Since the government implemented a petroleum price cap, gas stations have closed at an average pace of one per day over the past three months. The closure pace has quickened as independent gas stations suffer severe business difficulties.
According to the Korea National Oil Corporation (KNOC) Opinet on the 13th, as of the 11th, there were a total of 10,296 gas stations operating nationwide. Compared with the 10,392 stations the day before the price cap took effect (Mar. 13), the total fell by 96 over three months. A simple calculation shows operations ceased at a rate of one per day.
Even before, the number of gas stations nationwide had been decreasing every year. But the decline steepened after the price cap took effect. At the start of the year, there were 10,437 gas station business sites nationwide, and 45 gas stations stopped operating in the three months leading up to the cap. Compared with the three months since the petroleum price cap took effect, the closure pace has effectively doubled to 96.
Gas stations are closing primarily because profitability has worsened. According to the Ministry of Data and Statistics (MODS), operating margins at gas stations were 17.8% in 1991 and 11.5% in 2001, but fell to 1.7% in 2023. The gas station association estimates that margins at many stations have recently dropped into the 0% range.
In particular, independent gas stations are facing severe operating challenges recently. Consumers defect even if prices are just 1 won per liter (ℓ) higher than nearby stations, forcing them to compete on price with refinery-operated stations and budget stations that have cheaper supply prices. The supply prices that refiners charge individual stations have been disclosed, further heightening consumers' price sensitivity.
Many owners say they lose money the more petroleum products they sell. As of the morning of the 12th, the nationwide average retail price of gasoline was 2,009.66 won per liter. If gasoline is sold at that price, after subtracting the 6th price cap gasoline supply price of 1,934 won and a 30 won card fee, 44.66 won per liter remains. Gas station owners say that after deducting various operating costs such as labor and electricity, nothing is left.
Differences in refinery support measures for gas stations are also intensifying price competition. SK Energy decided to provide 30 won per liter for petroleum products ordered by independent stations during the price cap period. According to Opinet, in the fourth week of May, SK Energy's average gasoline supply price to stations was 1,927.21 won, cheaper than GS Caltex (1,929.64 won), S-Oil (1,931.62 won) and HD Hyundai Oilbank (1,933.47 won).

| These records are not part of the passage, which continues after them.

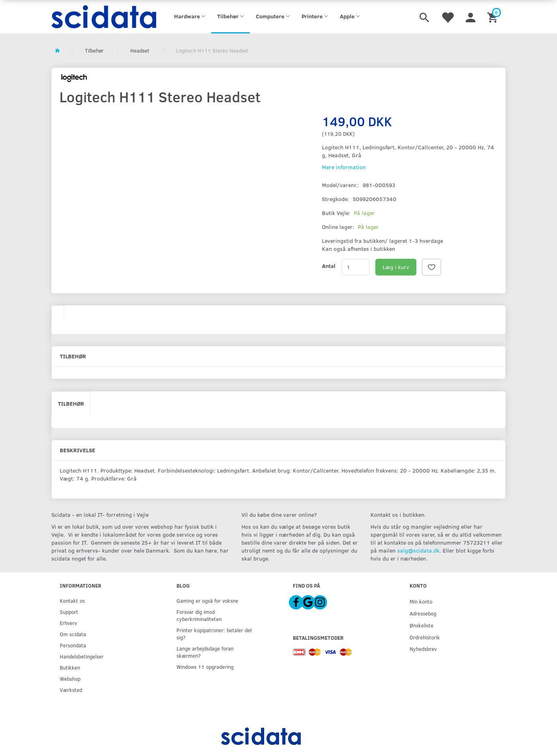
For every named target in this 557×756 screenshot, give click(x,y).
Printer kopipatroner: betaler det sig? (214, 633)
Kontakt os (72, 600)
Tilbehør (71, 403)
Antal (329, 266)
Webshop (70, 678)
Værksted (71, 690)
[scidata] (104, 17)
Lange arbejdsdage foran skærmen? (205, 652)
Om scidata (73, 634)
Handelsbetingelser (82, 656)
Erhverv (68, 623)
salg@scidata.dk (418, 550)
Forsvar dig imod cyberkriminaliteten (199, 615)
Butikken (70, 667)
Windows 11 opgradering (205, 666)
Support (69, 611)
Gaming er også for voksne (207, 600)
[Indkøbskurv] (493, 17)
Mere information (344, 167)
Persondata (73, 645)
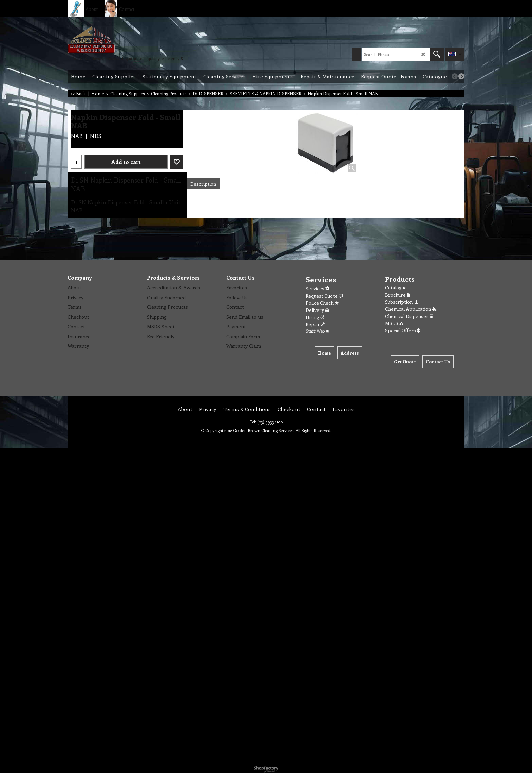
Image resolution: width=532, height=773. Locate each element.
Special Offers (402, 330)
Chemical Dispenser (409, 316)
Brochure (397, 295)
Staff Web (318, 331)
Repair (315, 324)
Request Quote (324, 296)
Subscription (402, 302)
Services (317, 288)
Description (203, 184)
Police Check (322, 303)
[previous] (455, 76)
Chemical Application (411, 309)
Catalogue (396, 287)
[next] (461, 76)
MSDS (394, 323)
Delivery (317, 310)
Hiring (315, 317)
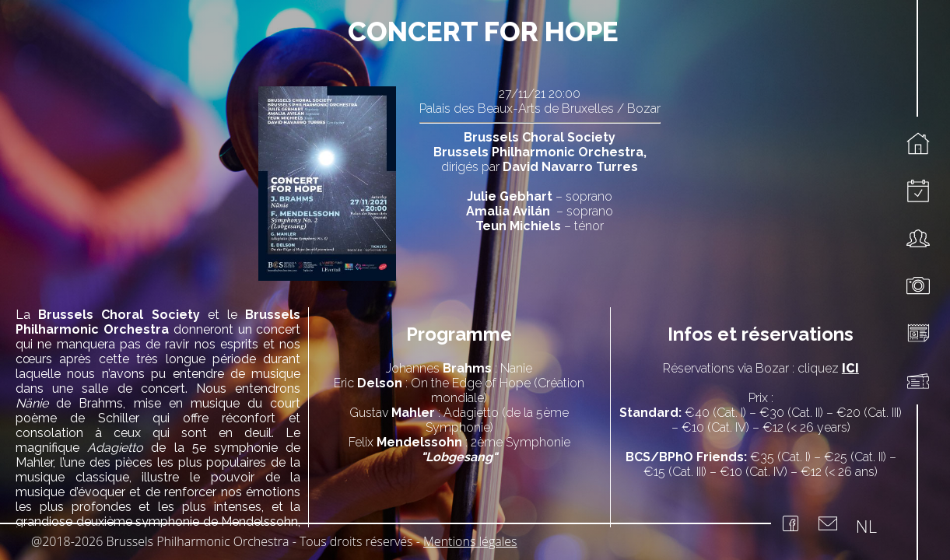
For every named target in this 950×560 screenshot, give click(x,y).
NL (866, 526)
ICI (850, 368)
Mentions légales (470, 541)
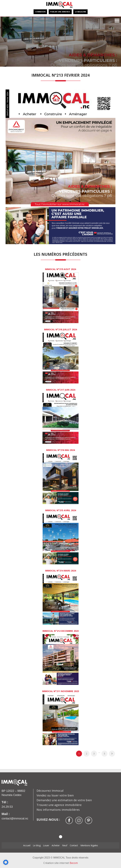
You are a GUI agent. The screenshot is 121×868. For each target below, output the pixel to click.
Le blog (37, 845)
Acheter (55, 845)
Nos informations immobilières (58, 809)
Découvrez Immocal (50, 790)
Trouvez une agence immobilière (59, 805)
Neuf (65, 845)
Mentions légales (89, 845)
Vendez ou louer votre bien (55, 795)
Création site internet (60, 863)
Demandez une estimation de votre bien (64, 800)
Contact (74, 845)
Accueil (27, 845)
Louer (46, 845)
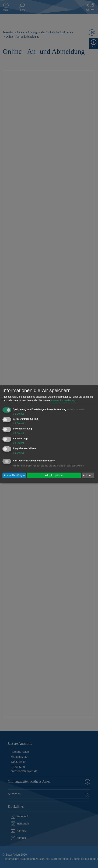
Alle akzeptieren (54, 475)
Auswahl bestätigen (14, 475)
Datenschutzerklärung (63, 400)
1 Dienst (18, 413)
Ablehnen (88, 475)
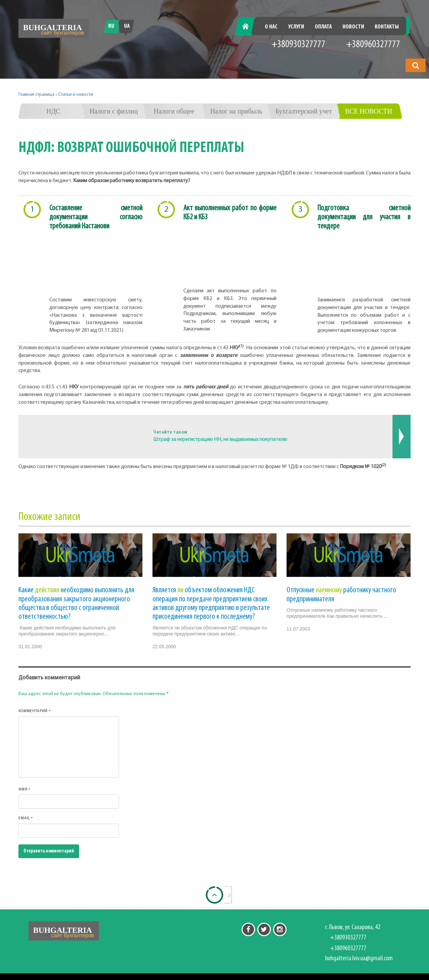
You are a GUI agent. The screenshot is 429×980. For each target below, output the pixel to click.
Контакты (387, 27)
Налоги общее (174, 111)
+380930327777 (298, 45)
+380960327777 (373, 45)
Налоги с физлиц (113, 111)
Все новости (368, 111)
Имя (24, 789)
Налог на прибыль (236, 111)
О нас (271, 27)
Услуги (296, 27)
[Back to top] (214, 895)
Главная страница (36, 94)
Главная (249, 27)
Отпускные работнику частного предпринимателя (341, 595)
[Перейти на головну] (53, 28)
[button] (415, 65)
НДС (53, 111)
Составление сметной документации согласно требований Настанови (96, 217)
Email (26, 818)
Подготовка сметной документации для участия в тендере (364, 217)
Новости (353, 27)
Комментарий (35, 711)
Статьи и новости (76, 94)
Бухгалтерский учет (304, 111)
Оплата (323, 27)
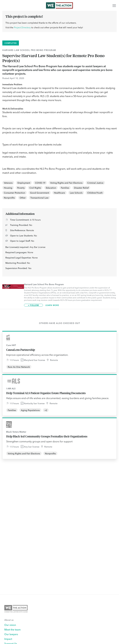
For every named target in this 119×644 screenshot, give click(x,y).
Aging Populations (30, 410)
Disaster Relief (81, 188)
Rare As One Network (19, 367)
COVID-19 (40, 183)
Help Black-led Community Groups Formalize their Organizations (47, 436)
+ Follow (33, 305)
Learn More (52, 305)
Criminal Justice (95, 183)
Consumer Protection (14, 192)
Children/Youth (95, 192)
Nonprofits (9, 198)
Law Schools (76, 192)
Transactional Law (39, 198)
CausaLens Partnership (20, 350)
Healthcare (59, 192)
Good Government (39, 192)
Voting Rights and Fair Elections (66, 183)
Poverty (21, 188)
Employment (24, 183)
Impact (8, 639)
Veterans (8, 183)
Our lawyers (11, 634)
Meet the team (12, 629)
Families (65, 188)
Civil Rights (35, 188)
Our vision (10, 625)
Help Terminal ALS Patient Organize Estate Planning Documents (46, 393)
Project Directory (22, 27)
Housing (8, 188)
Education (51, 188)
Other (22, 198)
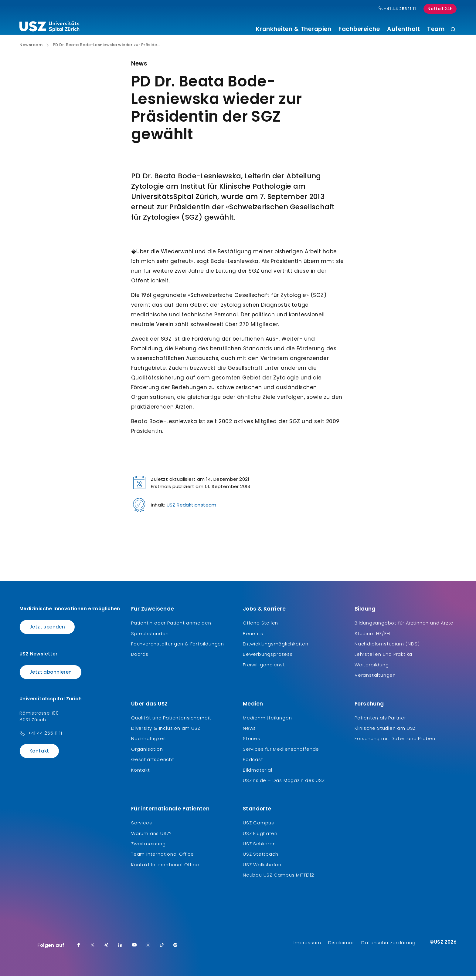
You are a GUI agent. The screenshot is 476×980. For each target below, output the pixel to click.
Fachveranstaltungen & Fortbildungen (177, 648)
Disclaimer (341, 947)
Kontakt (39, 755)
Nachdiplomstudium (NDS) (387, 648)
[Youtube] (134, 950)
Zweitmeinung (148, 848)
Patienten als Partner (380, 722)
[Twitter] (93, 950)
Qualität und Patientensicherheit (171, 722)
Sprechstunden (150, 638)
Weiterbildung (371, 669)
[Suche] (453, 30)
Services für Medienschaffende (281, 753)
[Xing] (106, 950)
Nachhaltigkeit (149, 743)
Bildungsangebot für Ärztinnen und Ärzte (404, 627)
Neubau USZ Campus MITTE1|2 (278, 879)
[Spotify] (175, 950)
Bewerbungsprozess (268, 659)
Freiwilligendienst (264, 669)
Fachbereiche (359, 29)
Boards (140, 659)
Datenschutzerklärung (388, 947)
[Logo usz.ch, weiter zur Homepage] (49, 27)
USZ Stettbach (260, 858)
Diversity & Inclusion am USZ (165, 732)
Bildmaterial (257, 774)
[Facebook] (78, 950)
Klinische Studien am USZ (385, 732)
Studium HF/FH (372, 638)
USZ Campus (259, 827)
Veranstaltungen (375, 679)
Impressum (307, 947)
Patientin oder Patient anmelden (171, 627)
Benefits (253, 638)
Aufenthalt (403, 29)
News (249, 732)
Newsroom (31, 49)
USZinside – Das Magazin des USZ (284, 785)
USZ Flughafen (260, 837)
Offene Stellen (260, 627)
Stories (251, 743)
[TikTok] (161, 950)
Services (141, 827)
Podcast (253, 764)
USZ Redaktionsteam (192, 509)
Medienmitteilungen (267, 722)
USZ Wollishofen (262, 869)
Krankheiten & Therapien (294, 29)
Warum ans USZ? (151, 837)
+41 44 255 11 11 (45, 737)
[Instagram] (148, 950)
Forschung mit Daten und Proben (395, 743)
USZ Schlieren (259, 848)
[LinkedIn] (120, 950)
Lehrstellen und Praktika (383, 659)
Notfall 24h (440, 8)
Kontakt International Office (165, 869)
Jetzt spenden (47, 631)
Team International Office (162, 858)
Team (436, 29)
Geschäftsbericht (153, 764)
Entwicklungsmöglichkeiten (276, 648)
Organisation (147, 753)
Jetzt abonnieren (50, 676)
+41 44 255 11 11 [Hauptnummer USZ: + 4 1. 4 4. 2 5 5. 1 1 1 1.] (397, 9)
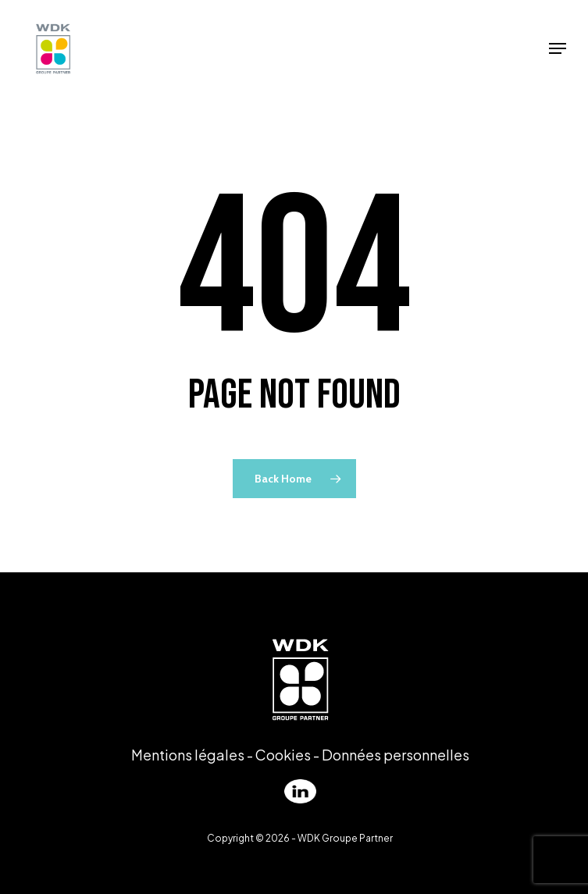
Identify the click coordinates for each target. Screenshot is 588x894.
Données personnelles (395, 754)
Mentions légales (187, 754)
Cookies (283, 754)
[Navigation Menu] (558, 48)
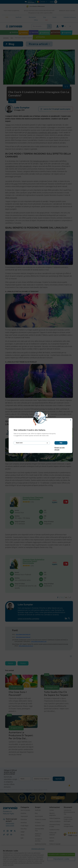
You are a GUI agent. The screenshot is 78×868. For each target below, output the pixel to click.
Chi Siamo (38, 823)
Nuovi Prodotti (39, 816)
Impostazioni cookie (61, 859)
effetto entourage (11, 198)
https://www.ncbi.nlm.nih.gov (26, 646)
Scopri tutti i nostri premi (58, 798)
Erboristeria (24, 819)
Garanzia (52, 838)
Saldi (22, 838)
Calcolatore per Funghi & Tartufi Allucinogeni (68, 819)
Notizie (10, 663)
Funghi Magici (24, 826)
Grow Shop (24, 829)
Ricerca (23, 663)
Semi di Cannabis (25, 810)
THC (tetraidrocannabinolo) (39, 161)
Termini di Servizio (38, 790)
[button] (9, 109)
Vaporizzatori (24, 816)
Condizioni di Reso (54, 830)
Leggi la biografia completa (28, 619)
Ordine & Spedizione (55, 818)
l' (47, 181)
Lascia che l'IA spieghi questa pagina (55, 109)
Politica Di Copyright (55, 844)
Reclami (51, 841)
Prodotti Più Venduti (40, 819)
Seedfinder (38, 810)
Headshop (23, 813)
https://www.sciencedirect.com (39, 642)
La (24, 276)
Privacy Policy (29, 790)
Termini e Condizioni (55, 821)
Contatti (51, 810)
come (15, 184)
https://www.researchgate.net (23, 634)
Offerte (22, 835)
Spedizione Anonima (40, 844)
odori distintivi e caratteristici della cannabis (42, 132)
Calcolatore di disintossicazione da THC (69, 812)
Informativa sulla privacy (38, 849)
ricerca (10, 409)
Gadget (23, 832)
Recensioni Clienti (40, 826)
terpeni (8, 125)
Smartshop (24, 823)
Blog (36, 813)
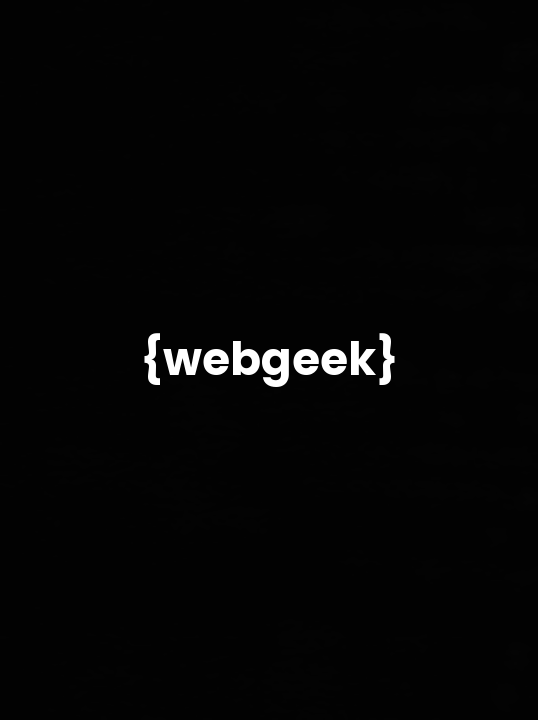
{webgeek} (269, 359)
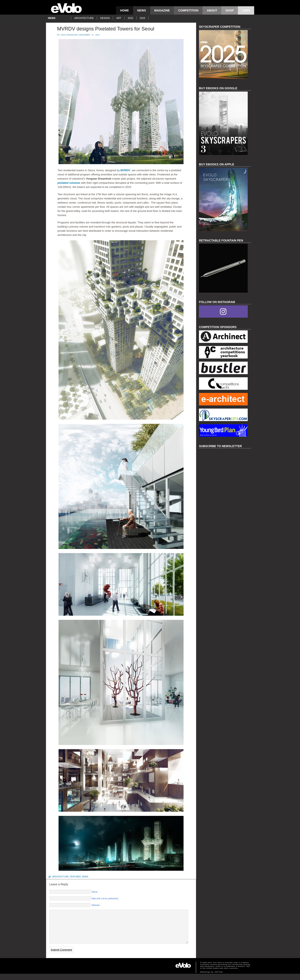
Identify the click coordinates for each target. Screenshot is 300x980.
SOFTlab (219, 978)
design (105, 18)
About (212, 10)
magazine (162, 10)
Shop (230, 10)
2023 (143, 18)
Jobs (246, 10)
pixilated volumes (69, 183)
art (119, 18)
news (141, 10)
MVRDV (125, 170)
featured (75, 877)
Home (124, 10)
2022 (130, 18)
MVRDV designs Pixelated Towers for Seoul (105, 29)
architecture (84, 18)
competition (188, 10)
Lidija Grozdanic (69, 35)
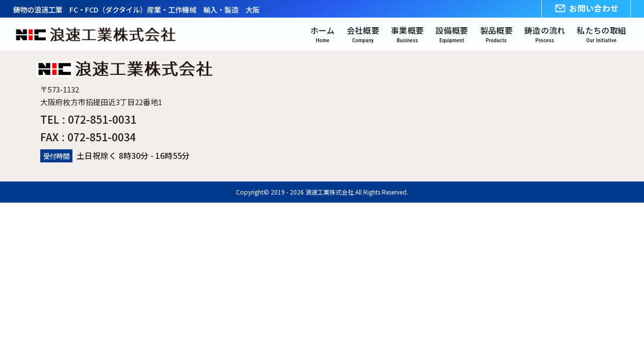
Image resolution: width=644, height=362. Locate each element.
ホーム (323, 35)
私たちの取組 (601, 35)
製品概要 (496, 35)
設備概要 (451, 35)
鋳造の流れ (545, 35)
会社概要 (363, 35)
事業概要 (407, 35)
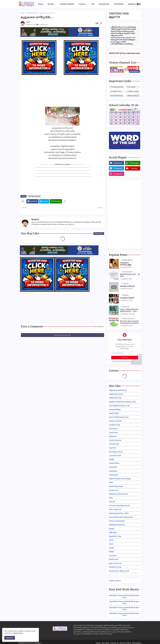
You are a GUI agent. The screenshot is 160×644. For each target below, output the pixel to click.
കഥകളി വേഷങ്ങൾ (127, 298)
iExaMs (112, 529)
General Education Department (121, 517)
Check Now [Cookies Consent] (18, 633)
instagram (118, 174)
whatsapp (134, 163)
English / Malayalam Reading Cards (122, 402)
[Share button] (64, 201)
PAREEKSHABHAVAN (117, 525)
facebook (118, 163)
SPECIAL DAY (114, 444)
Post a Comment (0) (62, 335)
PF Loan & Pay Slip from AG (119, 506)
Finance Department (117, 521)
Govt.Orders (113, 432)
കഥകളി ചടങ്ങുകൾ (127, 286)
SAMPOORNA (114, 463)
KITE (111, 498)
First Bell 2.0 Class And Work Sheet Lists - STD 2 (125, 602)
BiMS (111, 482)
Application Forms (116, 394)
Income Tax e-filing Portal (119, 571)
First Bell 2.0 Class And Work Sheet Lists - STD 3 (125, 608)
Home (41, 4)
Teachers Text (116, 91)
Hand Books (104, 4)
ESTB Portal (113, 559)
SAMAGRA (113, 467)
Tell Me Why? (114, 413)
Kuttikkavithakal (32, 13)
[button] (139, 4)
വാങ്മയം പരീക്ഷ (133, 91)
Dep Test (112, 448)
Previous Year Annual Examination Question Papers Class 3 (130, 322)
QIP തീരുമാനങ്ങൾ (116, 452)
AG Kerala (113, 556)
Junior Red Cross (115, 563)
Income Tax (113, 490)
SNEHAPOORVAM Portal (118, 494)
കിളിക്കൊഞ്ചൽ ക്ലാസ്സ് (118, 390)
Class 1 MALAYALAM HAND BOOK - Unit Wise (129, 310)
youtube (134, 168)
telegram (118, 168)
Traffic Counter (115, 581)
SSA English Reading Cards (119, 406)
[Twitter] (44, 201)
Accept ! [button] (9, 638)
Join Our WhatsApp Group (119, 417)
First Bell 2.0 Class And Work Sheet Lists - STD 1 (125, 596)
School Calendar (115, 440)
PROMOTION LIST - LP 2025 (130, 275)
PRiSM (111, 552)
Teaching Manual (117, 87)
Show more (99, 234)
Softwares (132, 4)
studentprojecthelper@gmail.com (123, 38)
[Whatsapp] (56, 201)
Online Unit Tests (115, 398)
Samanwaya (113, 475)
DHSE (111, 540)
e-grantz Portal (115, 456)
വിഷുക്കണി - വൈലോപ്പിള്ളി (126, 264)
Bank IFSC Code (115, 536)
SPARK (111, 460)
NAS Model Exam (117, 96)
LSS (93, 4)
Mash (34, 220)
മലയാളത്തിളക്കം (115, 410)
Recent (51, 4)
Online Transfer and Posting (120, 479)
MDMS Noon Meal (116, 486)
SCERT (111, 548)
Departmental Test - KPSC (119, 513)
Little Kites (113, 532)
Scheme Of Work (67, 4)
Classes (82, 4)
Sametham (113, 471)
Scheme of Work (115, 421)
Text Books (119, 4)
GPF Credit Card (115, 510)
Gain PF (112, 502)
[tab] (41, 4)
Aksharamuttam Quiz (134, 96)
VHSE (111, 544)
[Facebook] (32, 201)
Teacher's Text (114, 425)
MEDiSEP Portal (115, 567)
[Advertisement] (62, 92)
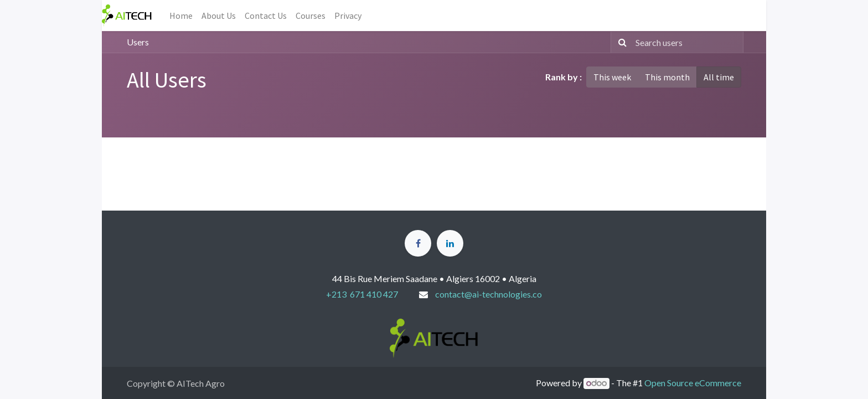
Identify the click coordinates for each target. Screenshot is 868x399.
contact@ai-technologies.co (488, 294)
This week (612, 77)
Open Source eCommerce (693, 382)
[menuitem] (181, 16)
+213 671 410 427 (362, 294)
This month (667, 77)
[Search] (620, 42)
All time (719, 77)
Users (138, 42)
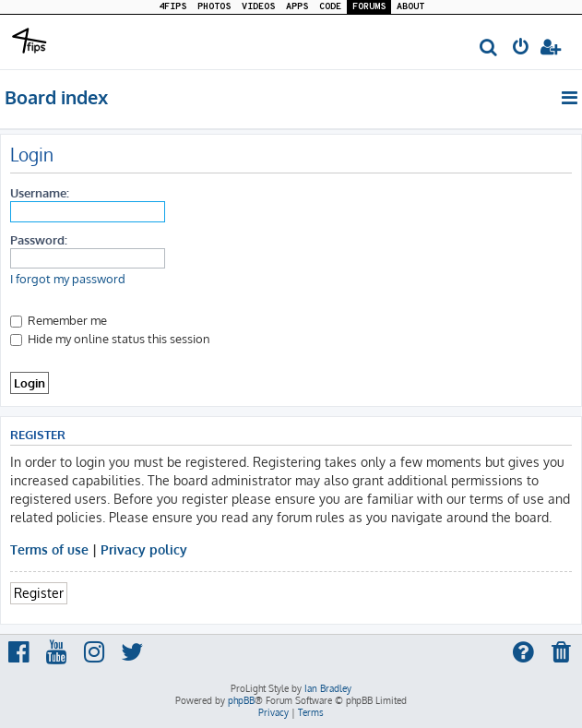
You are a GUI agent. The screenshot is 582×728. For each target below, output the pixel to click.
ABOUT (410, 6)
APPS (297, 6)
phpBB (241, 700)
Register (39, 592)
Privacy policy (144, 549)
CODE (330, 6)
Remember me (58, 319)
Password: (39, 239)
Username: (40, 192)
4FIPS (172, 6)
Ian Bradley (327, 688)
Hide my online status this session (110, 338)
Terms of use (49, 549)
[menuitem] (489, 48)
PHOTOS (214, 6)
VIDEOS (258, 6)
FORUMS (369, 6)
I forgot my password (67, 279)
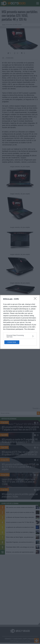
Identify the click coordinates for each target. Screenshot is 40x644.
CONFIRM (12, 342)
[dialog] (20, 322)
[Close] (36, 299)
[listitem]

However, retail prices to consumers vary depending on factors such as inventory drawdown timing and station location. In the first week of June, gasoline prices by refinery brand were lowest at budget stations (1,996.21 won), followed by S-Oil (2,010.89 won), HD Hyundai Oilbank (2,011.05 won), GS Caltex (2,013.61 won) and SK Energy (2,014.44 won).
Although side effects from the prolonged price cap are growing, the government believes conditions are not yet in place to consider ending it. The Ministry of Trade, Industry and Resources previously said the conditions for ending the cap include the lifting of the Strait of Hormuz blockade so passage is free, and international oil prices stabilizing below $90 per barrel without a sharp surge.
An announcement related to the 7th price cap is scheduled for the 18th, and the current system is likely to continue for the time being. An official at the Ministry of Trade and Industry (MOTI) said, "The Strait of Hormuz blockade is ongoing, so it is hard to say stability has been achieved," adding, "International oil price volatility is high, making it difficult to judge that price instability has been resolved."